» **Directive 1**
In the records, begin at the line that has "Identify the location of curve-pal1." and stop after the line that has "I want to click". Rewrite those lines with "Identify the location of" changed to "Find the position of" and everything else left as it is.

(Text provided Opens)

By Denise N. Maloof, CNN/SI

TAMPA, Fla. -- Smack in the middle of Saturday's Heroes of Hockey Old-Timers' Game was a hero of another kind -- U.S. women's Olympic gold medalist Cammi Granato.

Invited to play with the Sunbelt Heroes against the NHL Heroes during the NHL's 49th All-Star Weekend, Granato found herself skating among the Howe family -- "Mr. Hockey" Gordie, and sons Mark and Marty -- and exchanging passes with former Tampa Bay coach Terry Crisp.

"I was skating around out there the whole time just smiling," Granato said. "I kept saying, 'You are so lucky, you are so lucky.' "

She was a hit, too, with her teammates, and the Ice Palace crowd, which roared as loudly for her as it did for NHL luminaries like Rod Gilbert and Daryl Sittler. Granato joined in on the game's traditional Harlem Globetrotter-ish hi-jinks, and even scored on NHL Heroes goalie Darren Pang -- albeit in television cahoots.

"We were both wearing microphones so we could hear each other talk," Granato said. "And he saved on me twice, and I said if I don't score, I won't sleep tonight. And then of course I scored."

(Text provided Closes)
(Given records Opens)

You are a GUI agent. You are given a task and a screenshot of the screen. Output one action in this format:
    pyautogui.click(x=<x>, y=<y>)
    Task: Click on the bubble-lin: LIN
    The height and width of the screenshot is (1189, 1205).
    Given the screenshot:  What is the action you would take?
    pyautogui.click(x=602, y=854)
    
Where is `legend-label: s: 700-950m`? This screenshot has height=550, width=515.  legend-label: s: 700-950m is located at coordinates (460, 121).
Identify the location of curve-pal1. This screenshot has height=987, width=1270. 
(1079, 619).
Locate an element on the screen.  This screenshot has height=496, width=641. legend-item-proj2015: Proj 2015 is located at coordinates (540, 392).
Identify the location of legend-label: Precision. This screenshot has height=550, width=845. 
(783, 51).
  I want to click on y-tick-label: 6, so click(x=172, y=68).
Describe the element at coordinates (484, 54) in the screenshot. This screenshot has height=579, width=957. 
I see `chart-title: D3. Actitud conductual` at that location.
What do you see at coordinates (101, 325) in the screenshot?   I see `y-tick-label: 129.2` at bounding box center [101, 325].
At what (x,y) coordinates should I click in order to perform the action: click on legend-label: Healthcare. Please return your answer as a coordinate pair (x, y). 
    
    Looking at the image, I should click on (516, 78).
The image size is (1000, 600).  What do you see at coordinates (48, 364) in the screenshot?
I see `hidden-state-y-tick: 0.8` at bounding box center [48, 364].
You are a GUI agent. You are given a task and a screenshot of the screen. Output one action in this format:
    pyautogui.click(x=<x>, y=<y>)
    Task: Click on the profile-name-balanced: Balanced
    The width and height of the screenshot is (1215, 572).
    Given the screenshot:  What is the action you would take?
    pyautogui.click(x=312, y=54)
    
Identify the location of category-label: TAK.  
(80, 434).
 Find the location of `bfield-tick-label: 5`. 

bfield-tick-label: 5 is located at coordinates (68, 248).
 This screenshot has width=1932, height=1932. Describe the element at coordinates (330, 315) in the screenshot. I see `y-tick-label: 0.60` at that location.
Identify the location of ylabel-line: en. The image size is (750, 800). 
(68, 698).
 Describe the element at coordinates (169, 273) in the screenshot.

(Given records Closes)

» **Directive 2**
Write what comes next in the article about Cammi Granato at the Heroes of Hockey Old-Timers' Game, picking up after its last sentence.

» **Expected output 1**
Find the position of curve-pal1. This screenshot has height=987, width=1270. 
(1079, 619).
Locate an element on the screen.  This screenshot has height=496, width=641. legend-item-proj2015: Proj 2015 is located at coordinates (540, 392).
Find the position of legend-label: Precision. This screenshot has height=550, width=845. 
(783, 51).
  I want to click on y-tick-label: 6, so click(x=172, y=68).

» **Expected output 2**
The invitation to participate in the NHL's All-Star Saturday celebration demonstrates how far Granato in particular, and women's hockey in general, has come since the U.S. triumph in February 1998 in Nagano. As the women's team captain, Granato remains its most enduring symbol. Doubters should open the February issue of Better Homes & Gardens, if they require proof. They'll see Granato in four-color commercial splendor, just inside the cover.

"Oh, the Chevrolet ad," she said, almost self-conscious.

It likely doesn't hurt to have a brother who's still an active NHL player -- Tony, who's with the San Jose Sharks. But the year-long publicity boom is of Cammi and her Olympic teammates' making. She even had her own Ice Palace dressing room Saturday night, identifiable in NHL signage around the corner from the North American All-Stars.

"She can play," said former NHL standout Dave Maloney, who participated on the Sunbelt Heroes team. "That's the thing."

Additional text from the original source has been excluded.